Starring role: Meryl Streep (pictured) will play Florence Foster Jenkins, in a film about one of the worst opera singers of all time
Streep was familiar with the recordings Jenkins produced and distributed herself, as well as the ‘peculiarity of her voice’, and gives a poignant portrait of a woman lost in her own world.
‘Part of what is endearing about Florence is that recordings today are so produced — on the records Florence made, you could hear her breathing, sometimes in the wrong places. She’d take a breath, and come in late.’
Streep said she tried to learn all the arias Jenkins sang. ‘I did as well as I could, ’ she told me, matter-of-factly. And then she had to learn how to sing them badly.

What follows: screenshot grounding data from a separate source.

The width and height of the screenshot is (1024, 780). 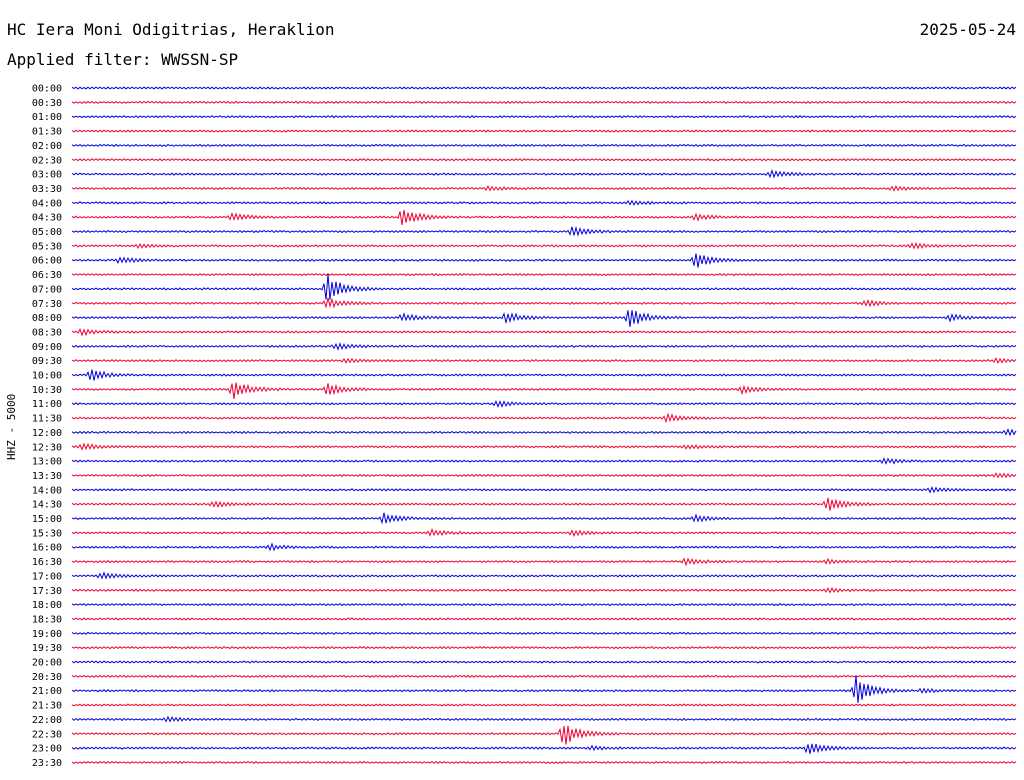 What do you see at coordinates (47, 434) in the screenshot?
I see `time-tick-label: 12:00` at bounding box center [47, 434].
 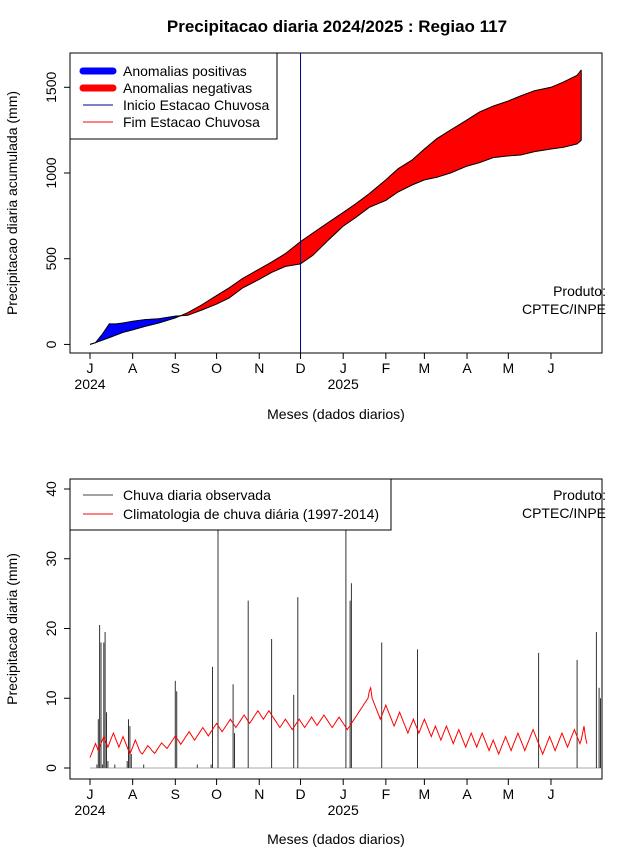 What do you see at coordinates (51, 172) in the screenshot?
I see `top-y-tick-label: 1000` at bounding box center [51, 172].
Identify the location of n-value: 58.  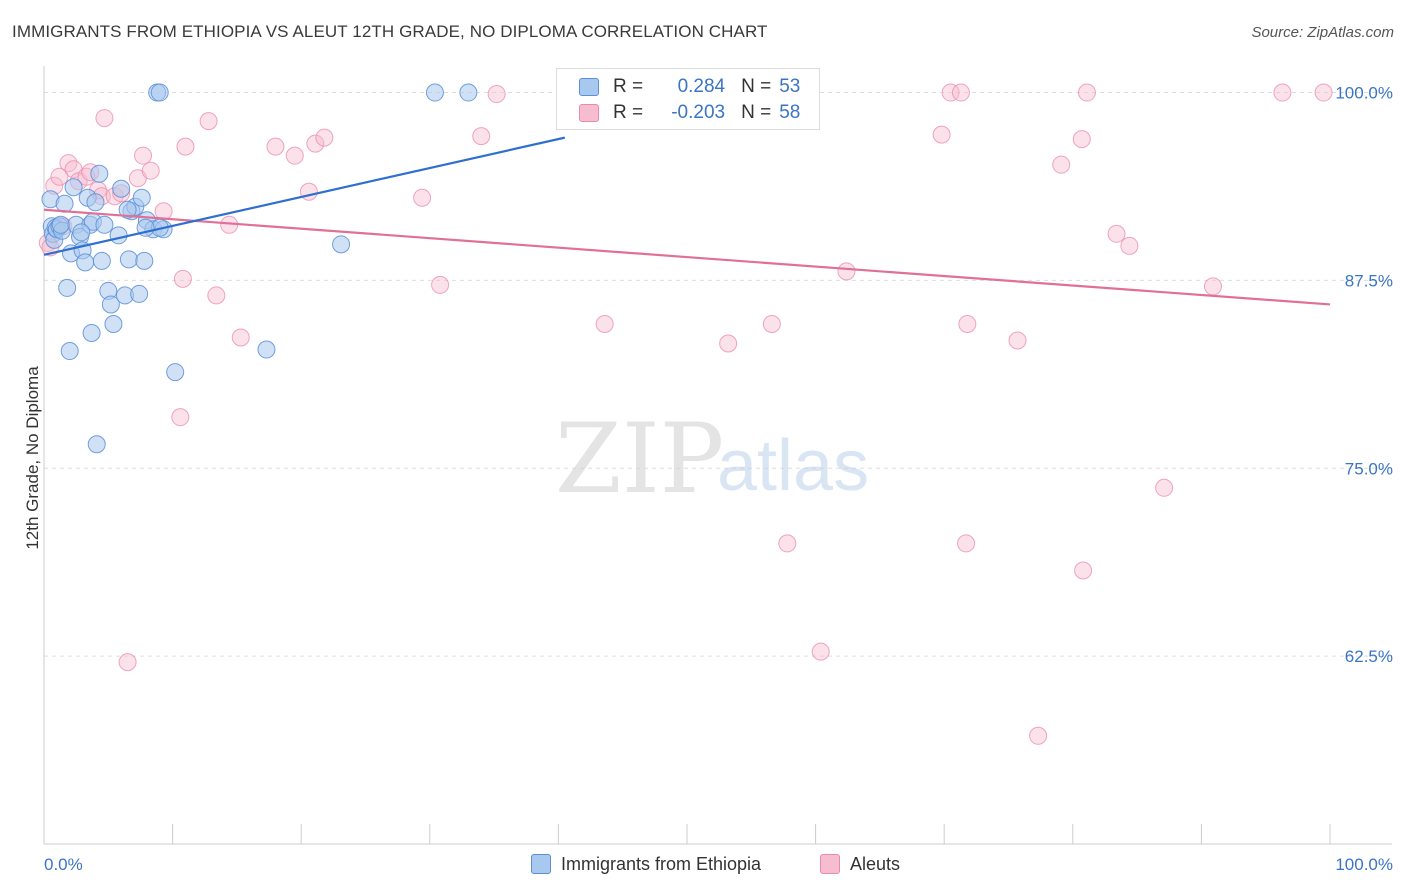
(790, 112).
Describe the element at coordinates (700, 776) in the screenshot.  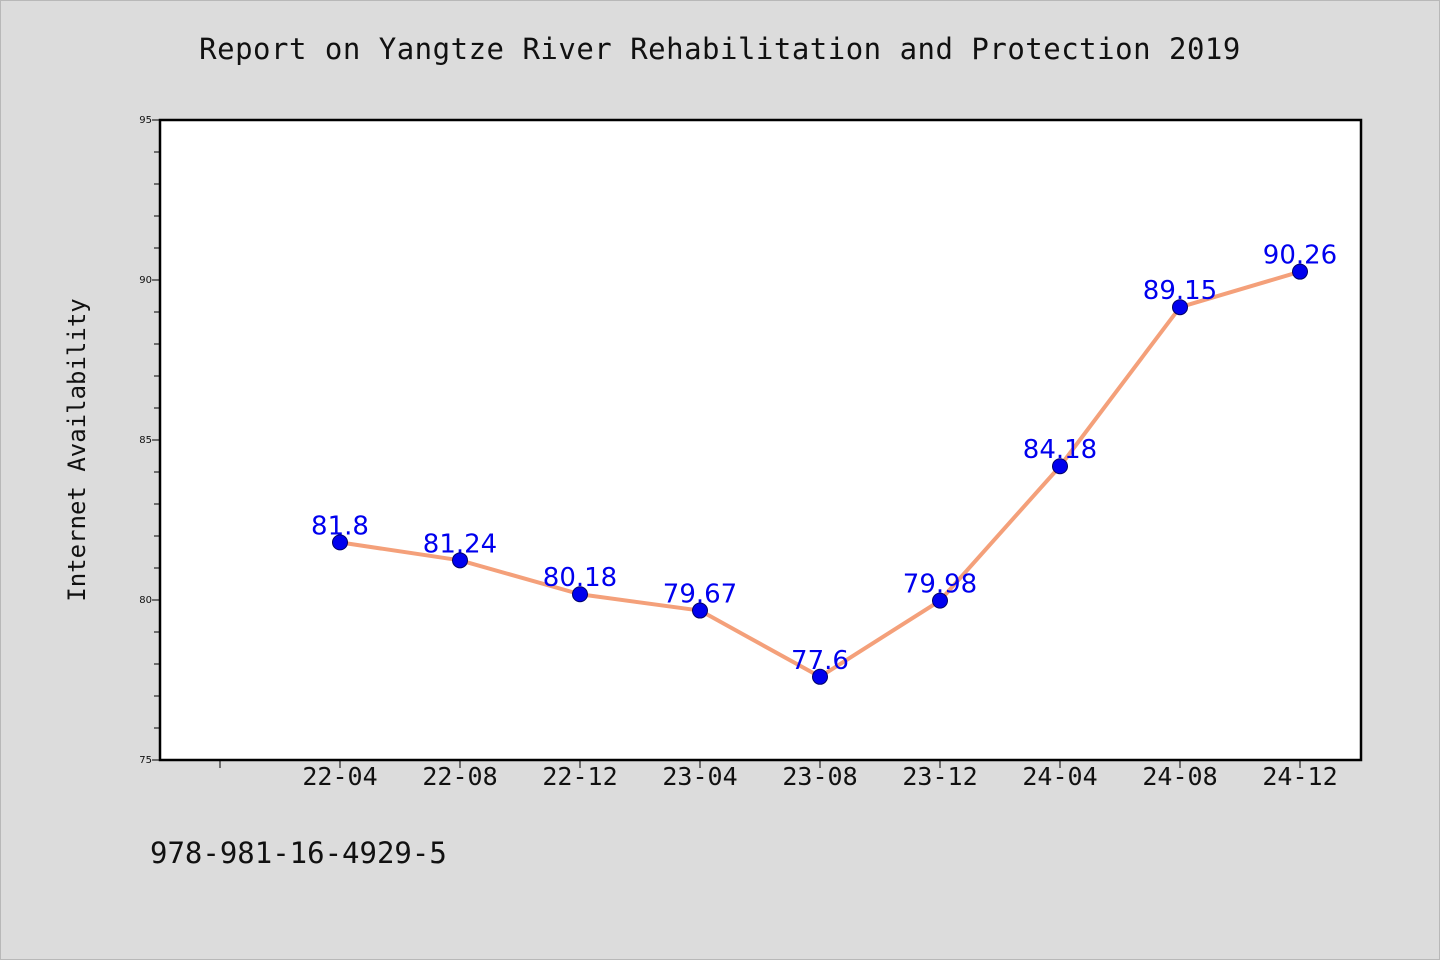
I see `x-tick-label: 23-04` at that location.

Incredibly, Jenkins is remembered more fondly than many singers with perfect pitch. ‘David Bowie put out a list of his 25 favourite recordings of all time — and included her!’ she adds.
To the end of her life, she never realised that she couldn’t carry a tune.
Streep, on the other hand, can actually sing well when she has to. She said Jenkins reminded her of when ‘my kids would get up in the living room and do shows for the gathered relatives at Christmas.
‘We weren’t allowed to leave, and we weren’t allowed to laugh. Those were the rules. And so you have to sit there, and not hurt anybody’s feelings. They worked so hard — and it’s perfectly awful! — but we love them. Not just because they are our children. It’s the commitment that’s irresistible.’
She said it was like that with Jenkins. People admired her enthusiasm. Initially, Jenkins gave private concerts during which her audience cheered her on. But in 1944 she hired Carnegie Hall and the critics bared their teeth — and her husband couldn’t hide the reviews from her.
Streep will star alongside Hugh Grant, who plays the much-maligned singer's husband (pictured the pair on the Graham Norton Show)
Streep said she sympathised. ‘You sing in the shower and you think you sound pretty great! I think we’re all self-deluded sometimes.’
How difficult was it, as an actress renowned for being a perfectionist, to play someone so imperfect?
‘Jenkins read the reviews in a paper and it broke her heart, ’ she said. ‘But if you live in the modern world and make a mistake, and go online, and read about yourself, you’ll hurt your feelings. No one is perfect.’
Except, perhaps, Imelda Staunton. Streep told me that she’d seen Staunton play Gypsy at the Savoy and thought she was faultless.